Why am I blogging about this? Well, I try not to shy away from difficult issues. I realize that some of you lovely folks contributed $500 to help me buy this lovely laptop on which I am typing, just a few days before my birthday. You might have thought “Did she forget/not appreciate that?”
No, I did not. I am and was grateful. I know in some cases it was a birthday gift and I felt the love. But it was a separate thing from the sadness I was discussing online and on social media.
Blogging is a way to destigmatize our life experiences that feed into our emotional and physical health. This thing – this separation – happened *to* me when I was a vulnerable infant. All of the people who could fill in the gaps are almost gone. So I have to reconcile this with the limited information I have on hand.
It isn’t a Hallmark or Lifetime movie. I don’t know if having said this aloud, I’ll be able to figure it out by October 2018. I hope so, but I’ve also learned that just when I think I’ve figured out the worst things in my lifestory – something new comes to the surface. That’s what happens when you grow up in chaos with addiction, alcoholism, abuse, and lies. Life is hard and seems to get more difficult as you work through the specifics. There’s no big climatic showdown, no resolution, no clearcut dialectical synthesis.
And maybe I’m wrong. I’ll certainly discuss this with my therapist. Because even though life is hard and sometimes gets harder, the truth is that there is the capacity for happiness and contentment. Shattering the illusions and delusions creates space for truth and security. Identifying my anxiety opens the door to feel secure.
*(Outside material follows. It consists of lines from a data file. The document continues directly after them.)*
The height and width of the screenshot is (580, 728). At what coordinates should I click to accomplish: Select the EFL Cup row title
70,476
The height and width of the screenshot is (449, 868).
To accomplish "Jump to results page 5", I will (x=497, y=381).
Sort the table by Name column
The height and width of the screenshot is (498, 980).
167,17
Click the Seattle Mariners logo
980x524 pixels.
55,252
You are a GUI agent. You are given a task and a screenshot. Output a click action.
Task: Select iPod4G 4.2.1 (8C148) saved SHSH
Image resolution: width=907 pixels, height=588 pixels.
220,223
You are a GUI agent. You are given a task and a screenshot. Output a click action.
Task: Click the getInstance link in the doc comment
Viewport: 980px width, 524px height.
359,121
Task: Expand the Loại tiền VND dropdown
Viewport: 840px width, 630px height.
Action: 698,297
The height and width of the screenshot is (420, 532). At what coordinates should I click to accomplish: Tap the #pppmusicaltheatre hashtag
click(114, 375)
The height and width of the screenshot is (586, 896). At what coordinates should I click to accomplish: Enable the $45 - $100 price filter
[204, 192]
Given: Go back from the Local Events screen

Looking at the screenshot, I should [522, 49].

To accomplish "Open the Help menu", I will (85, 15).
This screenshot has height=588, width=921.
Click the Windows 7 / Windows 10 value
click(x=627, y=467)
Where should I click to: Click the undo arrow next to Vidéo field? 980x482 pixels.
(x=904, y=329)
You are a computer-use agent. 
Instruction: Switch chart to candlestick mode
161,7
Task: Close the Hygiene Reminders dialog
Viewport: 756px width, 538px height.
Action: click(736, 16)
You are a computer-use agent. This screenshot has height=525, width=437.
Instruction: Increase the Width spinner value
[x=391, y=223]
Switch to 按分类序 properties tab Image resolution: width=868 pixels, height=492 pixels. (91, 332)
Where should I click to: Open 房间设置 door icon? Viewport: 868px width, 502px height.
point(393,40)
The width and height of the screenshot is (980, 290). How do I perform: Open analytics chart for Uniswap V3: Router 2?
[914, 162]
My birthday weekend was nice enough. But the best moment for me was when I woke up this morning (Monday) to drive Ledcat to work. She had let me sleep in and walked down to the T on her own even though it was 6:30 AM on a Monday. She knows sleep is the best tool in my toolbelt. I woke up around 8:15 and went about my day. When I picked her up, I told her how much I appreciated that moment. I store it away in my heart as a sweet and loving memory. It is a secure moment in a backstory that is anything but.